AUSGANGSTEXT >>
Bremen Stadtteile Osterholz Verden Diepholz Delmenhorst Wesermarsch Oldenburg Rotenburg Cuxhaven Bremerhaven Niedersachsen

"Wissenschaft für alle" Bei Long-Covid ist individuelle Behandlung wichtig

In der Reihe "Wissenschaft für alle" referierte Sonia Lippke von der Jacobs University zum Thema Long-Covid. Was die Wissenschaftlerin vermittelte.
17.11.2022, 16:00 Uhr
Jetzt kommentieren!
Zur Merkliste
Von Jörn Hildebrandt

„Mindestens 36 Millionen Menschen sind in Deutschland an Corona erkrankt, von ihnen sind 35 Millionen genesen, doch es sind auch 155.000 Tote zu beklagen“, sagt Sonia Lippke, die als Professorin für Gesundheitspsychologie und Verhaltensmedizin an der Jacobs University in Grohn arbeitet.

Im Gustav-Heinemann-Bürgerhaus hielt sie im Rahmen der Reihe „Wissenschaft für alle“ einen Vortrag mit dem Titel „Sport, Corona und Long-Covid“. In dieser Wissenschaftsserie kooperieren Jacobs University und Bürgerhaus, indem einmal monatlich Professoren dieser Universität in allgemein verständlicher Form über ihre Forschung berichten.

Von einer Corona-Erkrankung haben sich Menschen schnell oder auch langsamer erholt, „doch zehn bis 13 Prozent der Betroffenen leiden unter den Langzeitfolgen, die als Long-Covid bezeichnet werden“, sagt Sonia Lippke. Sie führt aus, was Long-Covid eigentlich genau ist, und wie sich die Erkrankung auf Mensch und Gesellschaft ausgewirkt hat. „Insgesamt hat Corona Menschen durch die Lockdowns inaktiver gemacht, aber auch häufiger allein sein lassen“, sagt Sonia Lippke. Sie unterscheidet das Alleinsein – den Zustand, nicht von anderen Menschen umgeben zu sein – von  Einsamkeit und sozialer Isolation. „Dem Alleinsein lassen sich auch positive Seiten abgewinnen, wie zum Beispiel Kreativität oder Selbstregulation“, sagt sie, „während Einsamkeit ein subjektives Empfinden ist. Und bei der sozialen Isolation handelt es sich um eine objektive, messbare Größe. Was das Thema Einsamkeit betrifft, sind die Folgen von Corona noch längst nicht überwunden: „Zwar zeigt sich in 2022 wieder ein positiver Trend, doch wir sind noch nicht wieder auf dem Niveau von 2019“, sagt Sonia Lippke.

AUFGABEN >>
#1 Schreiben Sie aus dem Text über Long-Covid alles von „17.11.2022, 16:00 Uhr“ bis hinunter zu „in Grohn arbeitet.“ erneut ab und ersetzen Sie dabei „Verhaltensmedizin“ durch „Sportmedizin“.
#2 Fassen Sie den Text über Long-Covid in zwei Sätzen zusammen.

DATENABSCHNITT >>
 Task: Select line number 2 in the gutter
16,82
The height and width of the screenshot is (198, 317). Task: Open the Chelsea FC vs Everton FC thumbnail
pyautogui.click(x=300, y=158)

LÖSUNGEN >>
#1
17.11.2022, 16:00 Uhr
Jetzt kommentieren!
Zur Merkliste
Von Jörn Hildebrandt

„Mindestens 36 Millionen Menschen sind in Deutschland an Corona erkrankt, von ihnen sind 35 Millionen genesen, doch es sind auch 155.000 Tote zu beklagen“, sagt Sonia Lippke, die als Professorin für Gesundheitspsychologie und Sportmedizin an der Jacobs University in Grohn arbeitet.

#2 Sonia Lippke, Professorin an der Jacobs University, sprach in der Reihe „Wissenschaft für alle“ im Gustav-Heinemann-Bürgerhaus über Sport, Corona und Long-Covid, an dessen Langzeitfolgen zehn bis 13 Prozent der Betroffenen leiden. Sie erklärte, Corona habe die Menschen inaktiver gemacht und häufiger allein sein lassen, und die Einsamkeit liege trotz eines positiven Trends 2022 noch nicht wieder auf dem Niveau von 2019.